◆ **Work to be completed**:
An exact copy of the records is required, minus the pictures they hold.

◆ **Listed entries**:
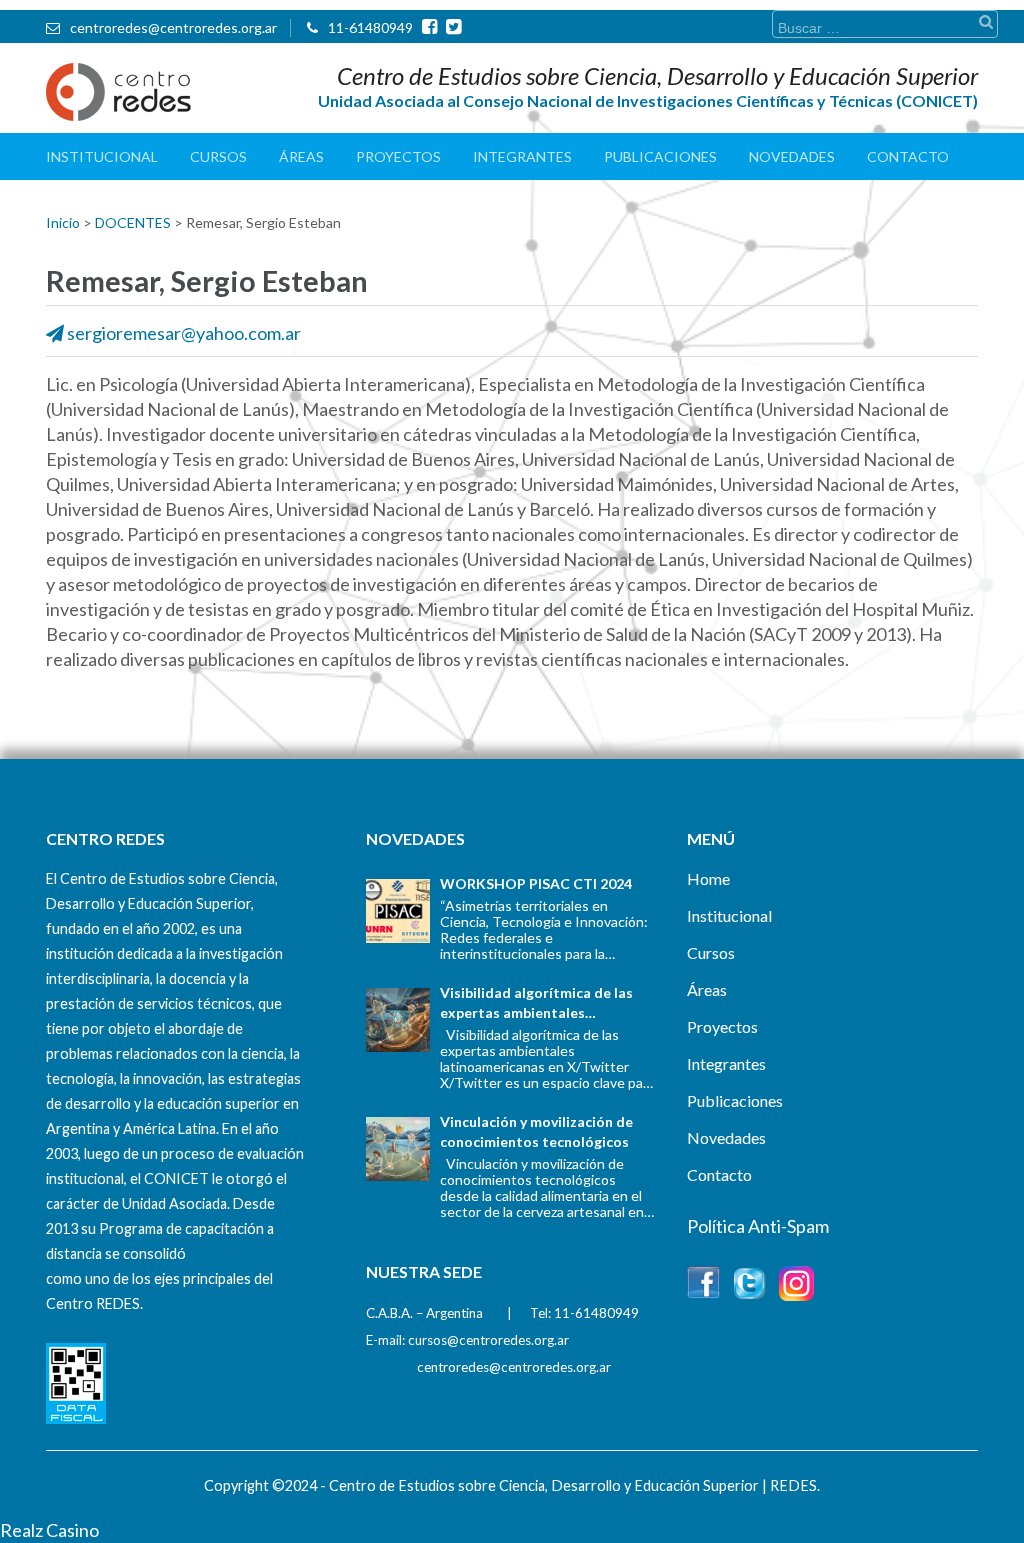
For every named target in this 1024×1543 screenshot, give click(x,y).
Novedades (792, 156)
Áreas (301, 156)
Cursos (218, 156)
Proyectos (398, 156)
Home (708, 878)
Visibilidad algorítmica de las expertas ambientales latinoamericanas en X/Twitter (542, 1003)
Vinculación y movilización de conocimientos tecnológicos (536, 1131)
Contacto (908, 156)
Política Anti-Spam (758, 1226)
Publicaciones (660, 156)
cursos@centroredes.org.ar (488, 1340)
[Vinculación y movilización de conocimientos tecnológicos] (398, 1149)
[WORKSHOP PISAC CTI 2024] (398, 911)
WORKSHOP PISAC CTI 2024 (536, 883)
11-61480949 (370, 27)
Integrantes (522, 156)
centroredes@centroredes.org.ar (173, 27)
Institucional (102, 156)
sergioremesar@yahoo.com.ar (184, 333)
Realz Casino (49, 1530)
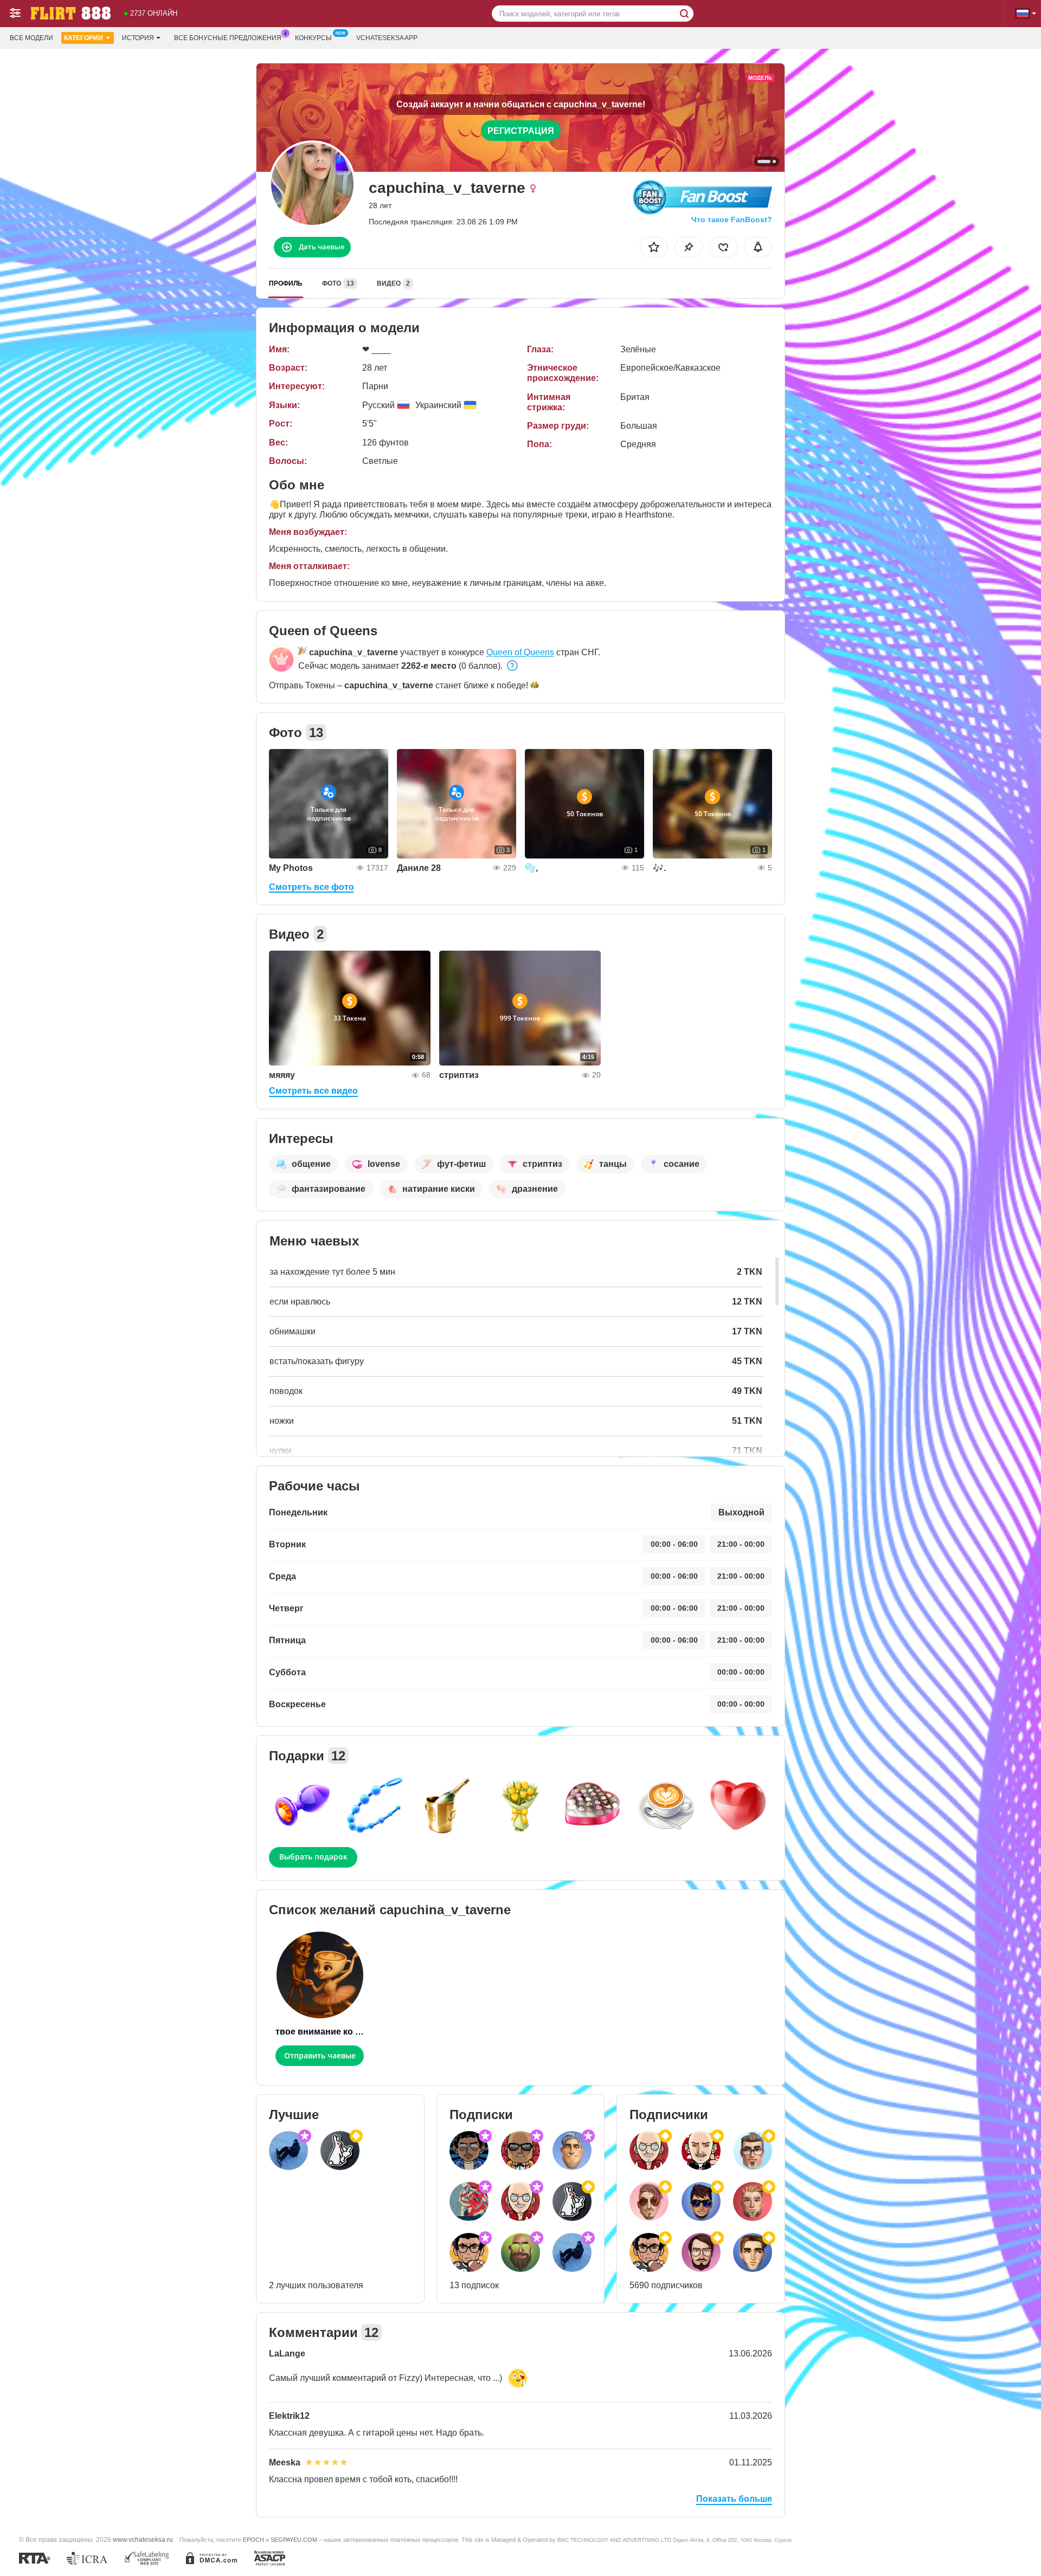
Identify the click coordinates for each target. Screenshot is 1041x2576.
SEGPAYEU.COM (294, 2539)
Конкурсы (313, 38)
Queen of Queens (520, 652)
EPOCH (253, 2539)
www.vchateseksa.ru (143, 2539)
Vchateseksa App (386, 38)
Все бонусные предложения (227, 38)
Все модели (31, 38)
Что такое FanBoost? (731, 219)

◆ **Your response**:
For every named target in this 1024×1543 screenshot, give click(x,y).
Novedades (792, 156)
Áreas (301, 156)
Cursos (218, 156)
Proyectos (398, 156)
Home (708, 878)
Visibilidad algorítmica de las expertas ambientales latinoamericanas en X/Twitter (542, 1003)
Vinculación y movilización de conocimientos tecnológicos (536, 1131)
Contacto (908, 156)
Política Anti-Spam (758, 1226)
Publicaciones (660, 156)
cursos@centroredes.org.ar (488, 1340)
[Vinculación y movilización de conocimientos tecnológicos] (398, 1149)
[WORKSHOP PISAC CTI 2024] (398, 911)
WORKSHOP PISAC CTI 2024 (536, 883)
11-61480949 (370, 27)
Integrantes (522, 156)
centroredes@centroredes.org.ar (173, 27)
Institucional (102, 156)
sergioremesar@yahoo.com.ar (184, 333)
Realz Casino (49, 1530)
Identify the click coordinates for each target. Screenshot is 1041x2576.
SEGPAYEU.COM (294, 2539)
Конкурсы (313, 38)
Queen of Queens (520, 652)
EPOCH (253, 2539)
www.vchateseksa.ru (143, 2539)
Vchateseksa App (386, 38)
Все бонусные предложения (227, 38)
Все модели (31, 38)
Что такое FanBoost? (731, 219)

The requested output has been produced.